• **EXERCISE REQUIREMENTS**
Turn the records from the line with "Task: Choose Ubah in the context menu" to the line with "Action: point(1180,367)" into a two-column CSV with the headers instruction and action. Give one row per record and put each field in quotes with line breaks replaced by spaces, leaving out the pictures.

··· EXERCISE INPUTS ···

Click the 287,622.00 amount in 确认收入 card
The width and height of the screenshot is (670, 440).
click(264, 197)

···
··· EXERCISE INPUTS ···

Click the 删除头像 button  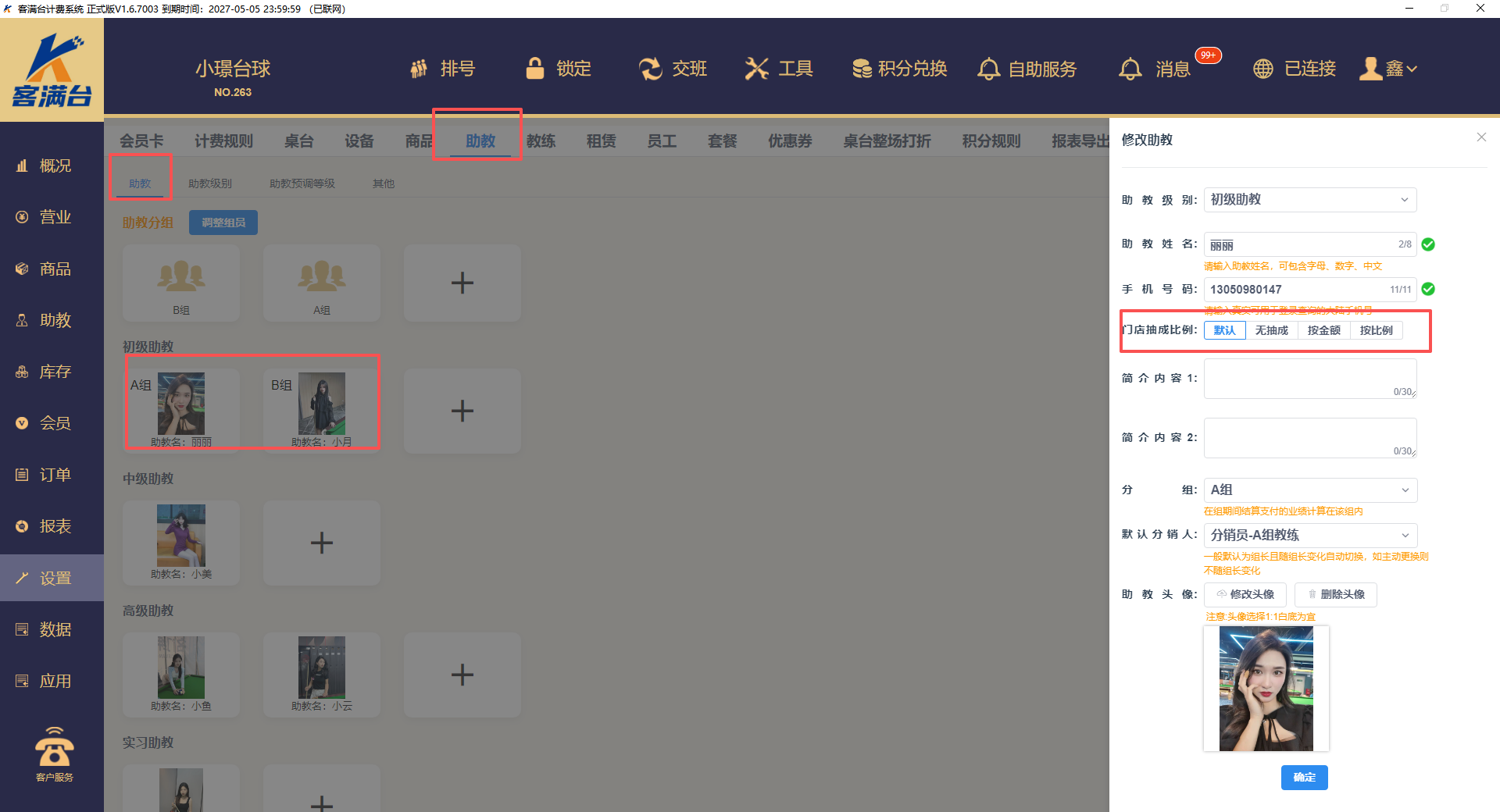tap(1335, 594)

···
··· EXERCISE INPUTS ···

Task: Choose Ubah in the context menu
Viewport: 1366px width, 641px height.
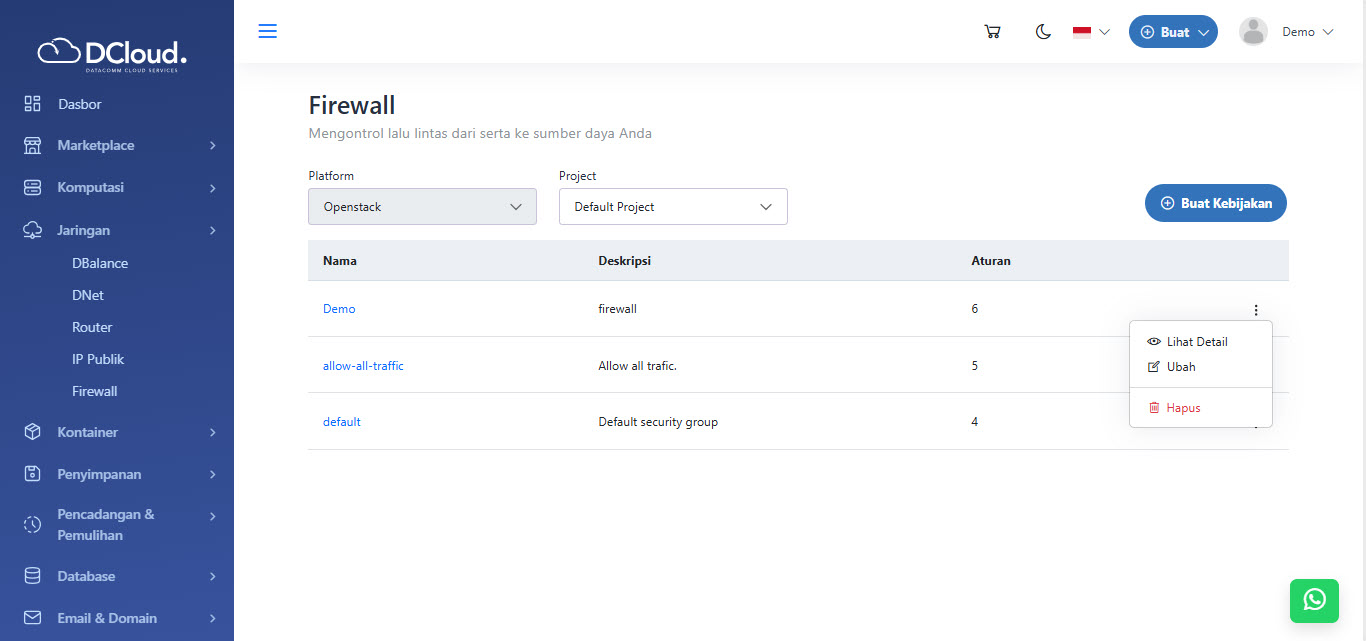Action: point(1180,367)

···

• **RESPONSE BELOW**
instruction,action
"Task: Choose Ubah in the context menu Viewport: 1366px width, 641px height.","Action: point(1180,367)"